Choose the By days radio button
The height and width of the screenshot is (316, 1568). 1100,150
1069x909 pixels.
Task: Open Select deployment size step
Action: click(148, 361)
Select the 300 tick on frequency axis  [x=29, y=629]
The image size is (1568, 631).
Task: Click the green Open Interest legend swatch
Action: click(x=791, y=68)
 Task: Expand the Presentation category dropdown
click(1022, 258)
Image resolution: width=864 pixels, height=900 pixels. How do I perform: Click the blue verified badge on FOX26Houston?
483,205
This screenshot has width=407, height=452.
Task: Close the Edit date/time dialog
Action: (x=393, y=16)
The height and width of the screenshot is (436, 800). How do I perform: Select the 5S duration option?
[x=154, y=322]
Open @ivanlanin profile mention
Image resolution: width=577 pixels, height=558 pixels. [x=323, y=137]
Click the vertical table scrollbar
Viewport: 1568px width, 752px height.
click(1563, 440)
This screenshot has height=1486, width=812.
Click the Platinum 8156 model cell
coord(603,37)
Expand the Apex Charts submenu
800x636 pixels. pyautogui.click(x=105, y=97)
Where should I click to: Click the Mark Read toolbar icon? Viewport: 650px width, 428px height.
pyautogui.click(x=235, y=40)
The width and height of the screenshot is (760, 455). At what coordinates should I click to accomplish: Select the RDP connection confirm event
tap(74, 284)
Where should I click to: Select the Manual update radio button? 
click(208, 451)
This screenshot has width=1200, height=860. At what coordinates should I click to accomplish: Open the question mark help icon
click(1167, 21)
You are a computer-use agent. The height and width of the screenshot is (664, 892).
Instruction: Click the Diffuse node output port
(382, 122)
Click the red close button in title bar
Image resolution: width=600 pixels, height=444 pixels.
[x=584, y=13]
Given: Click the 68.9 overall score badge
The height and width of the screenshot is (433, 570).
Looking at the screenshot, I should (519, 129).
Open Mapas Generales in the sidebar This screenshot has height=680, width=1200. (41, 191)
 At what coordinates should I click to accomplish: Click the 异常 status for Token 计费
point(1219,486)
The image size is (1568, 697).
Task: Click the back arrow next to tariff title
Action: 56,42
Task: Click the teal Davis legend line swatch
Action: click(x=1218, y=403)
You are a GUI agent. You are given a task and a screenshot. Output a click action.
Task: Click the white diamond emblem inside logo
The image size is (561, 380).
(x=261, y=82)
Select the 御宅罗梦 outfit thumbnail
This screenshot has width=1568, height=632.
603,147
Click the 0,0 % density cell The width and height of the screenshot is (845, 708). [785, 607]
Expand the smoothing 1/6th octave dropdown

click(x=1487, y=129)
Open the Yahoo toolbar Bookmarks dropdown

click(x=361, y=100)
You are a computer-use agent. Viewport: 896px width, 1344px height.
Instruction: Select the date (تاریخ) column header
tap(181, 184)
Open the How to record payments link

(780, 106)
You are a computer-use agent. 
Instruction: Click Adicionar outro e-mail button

==*==

Above are the entries. Quote exactly the lines from the one bearing "Click the 0,0" through the one bearing "You are a computer-use agent. Viewport: 896px".

Click the 0,0 % density cell The width and height of the screenshot is (845, 708). [785, 607]
Expand the smoothing 1/6th octave dropdown

click(x=1487, y=129)
Open the Yahoo toolbar Bookmarks dropdown

click(x=361, y=100)
You are a computer-use agent. Viewport: 896px width, 1344px height.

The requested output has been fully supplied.